Zapraszam na rozdział dziesiąty, dajcie znać czy Wam się podoba ;)
Zachęcam do włączenia piosenek!
*
Kari - The Winter Is Back
Kari - The Winter Is Back
Draco obudził się czując jak po jego ramieniu rozchodzi się nieprzyjemne mrowienie. Cała ręka była zdrętwiała za sprawą głowy pokrytej burzą brązowych włosów, która spoczywała spokojnie na jego ramieniu. Granger była zwrócona do niego tyłem, jednak pozycja, w której ją zastał sprawiła, że w jego żołądku coś poruszyło się nieprzyjemnie i wywołało dziwne c i e p ł o. Trzymała go kurczowo za dłoń, jakby przez sen czuła, że ten dotyk może odegnać jej koszmary. A on sam? Otulał ją ramionami, jak ostatni idiota. Zabrał szybko rękę z ciała Gryfonki i skrzywił się, gdy dziewczyna przylgnęła do niego jeszcze bardziej. Nigdy nie znalazł się przecież w takiej sytuacji i... nigdy nie chciał się w niej znaleźć? Cała ta dziwna, chora pozycja zdawała się być przepełniona uczuciem bezpieczeństwa, troski i zrozumienia.
- Weź ten łeb, Granger - powiedział głośno. - Ręka mi zdrętwiała przez ciebie.
Hermiona westchnęła i z zamkniętymi wciąż oczami uniosła odrobinę głowę, po czym momentalnie opuściła ją na poduszki. W objęciach było wygodniej...
Gwałtownie otworzyła oczy i zerwała się na nogi.

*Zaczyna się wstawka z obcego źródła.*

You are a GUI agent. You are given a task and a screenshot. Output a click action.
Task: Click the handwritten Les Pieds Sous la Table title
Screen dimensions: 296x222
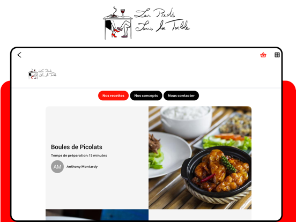pos(162,20)
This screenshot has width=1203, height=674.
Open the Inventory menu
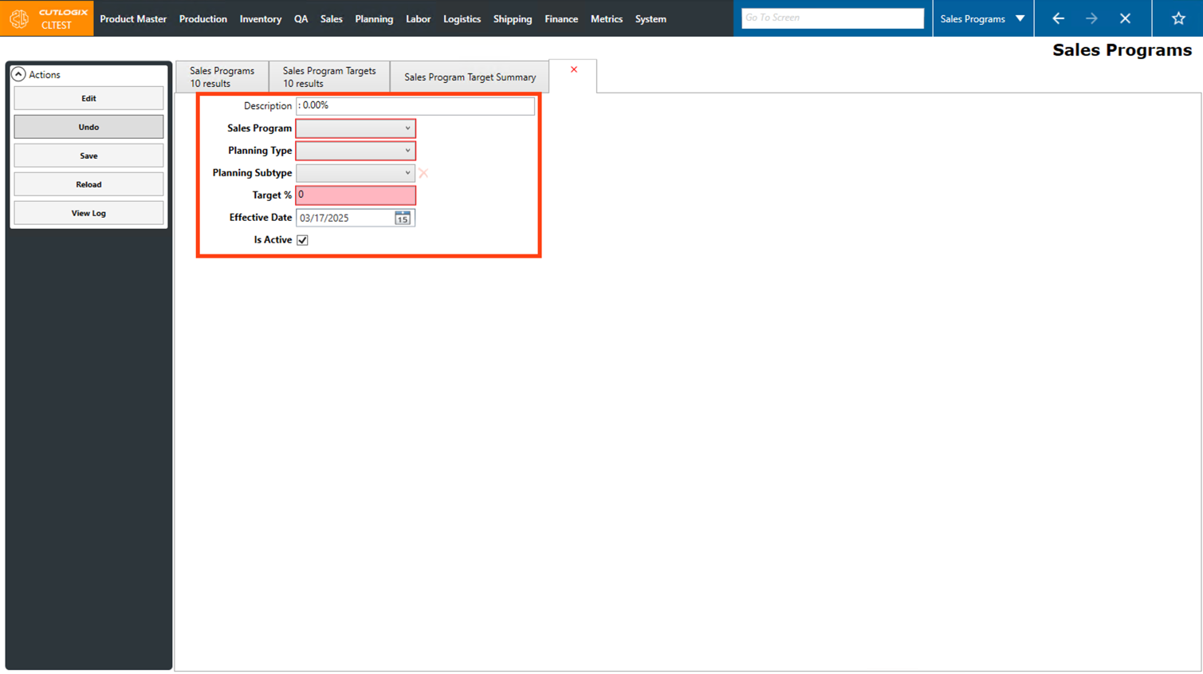260,19
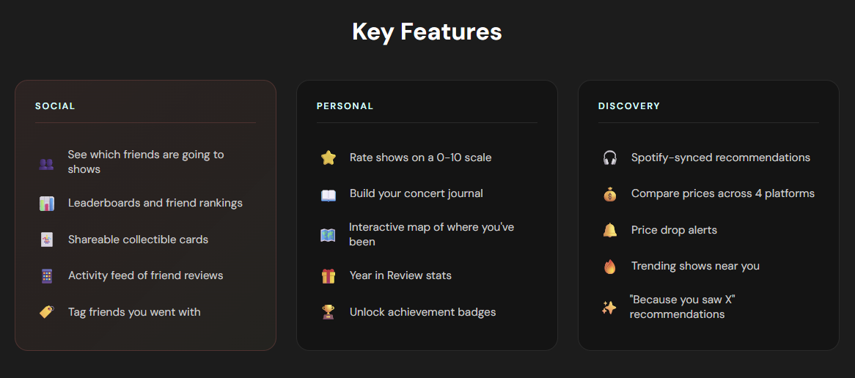Select the Social section heading
Image resolution: width=855 pixels, height=378 pixels.
[55, 106]
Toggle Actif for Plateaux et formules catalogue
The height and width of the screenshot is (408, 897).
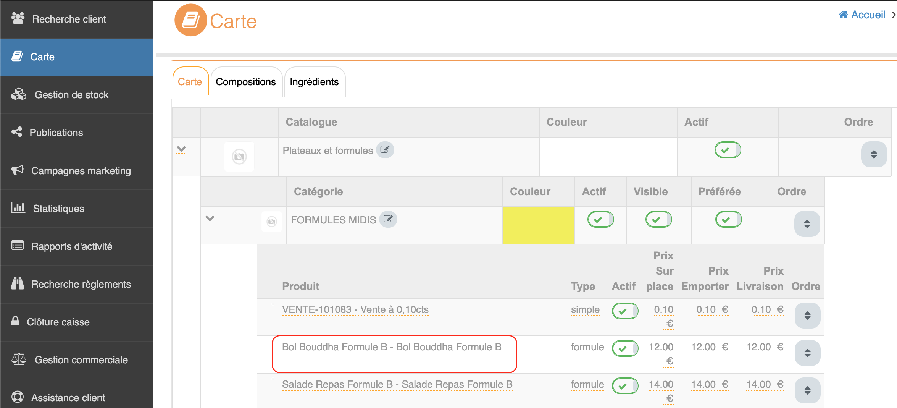pyautogui.click(x=727, y=150)
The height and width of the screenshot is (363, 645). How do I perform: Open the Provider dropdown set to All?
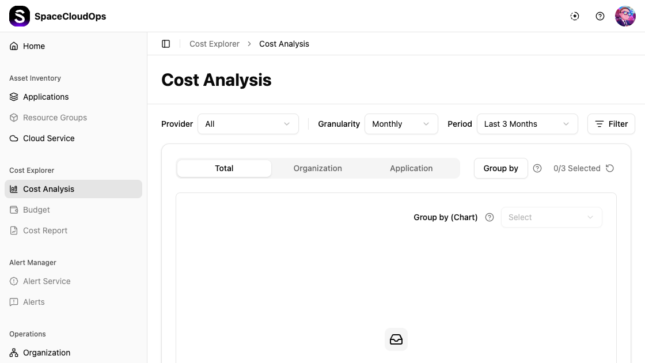tap(248, 124)
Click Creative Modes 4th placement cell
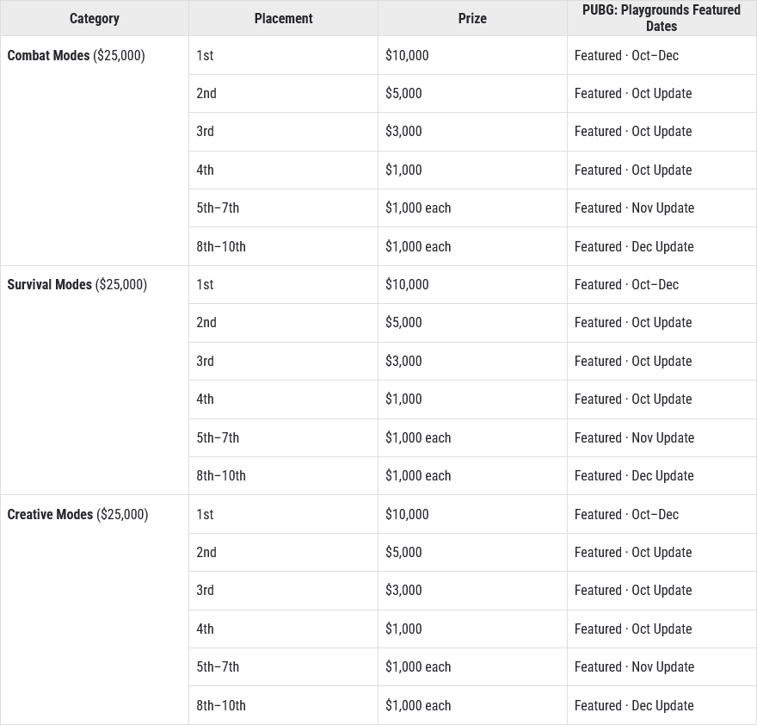757x725 pixels. (283, 629)
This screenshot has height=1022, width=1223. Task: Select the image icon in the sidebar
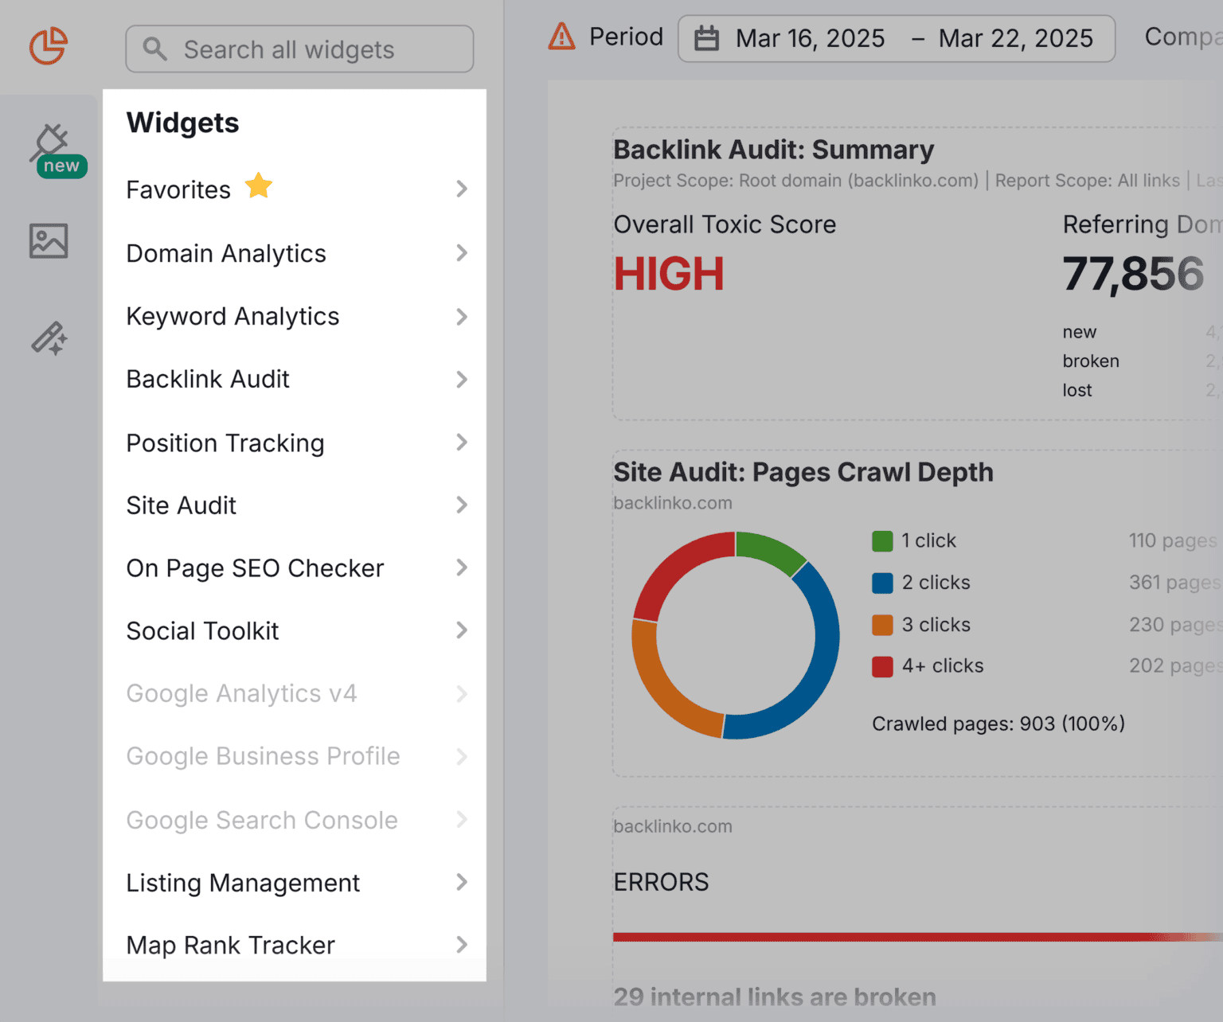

- Nie spałam z tobą! - powiedziała z paniką, obserwując jak usta młodego Malfoya wyginają się w lekkim uśmiechu. Nawet nie zdawała sobie sprawy jak musi wyglądać - jej koszula była pognieciona, włosy sterczały w każdym kierunku a tusz do rzęs, który nałożyła w minimalnych ilościach, skruszył się odrobinę pod powiekami. Policzki wciąż miała zaczerwienione, a spojrzenie nie do końca jeszcze przytomnie błądziło po Salonie Prefektów.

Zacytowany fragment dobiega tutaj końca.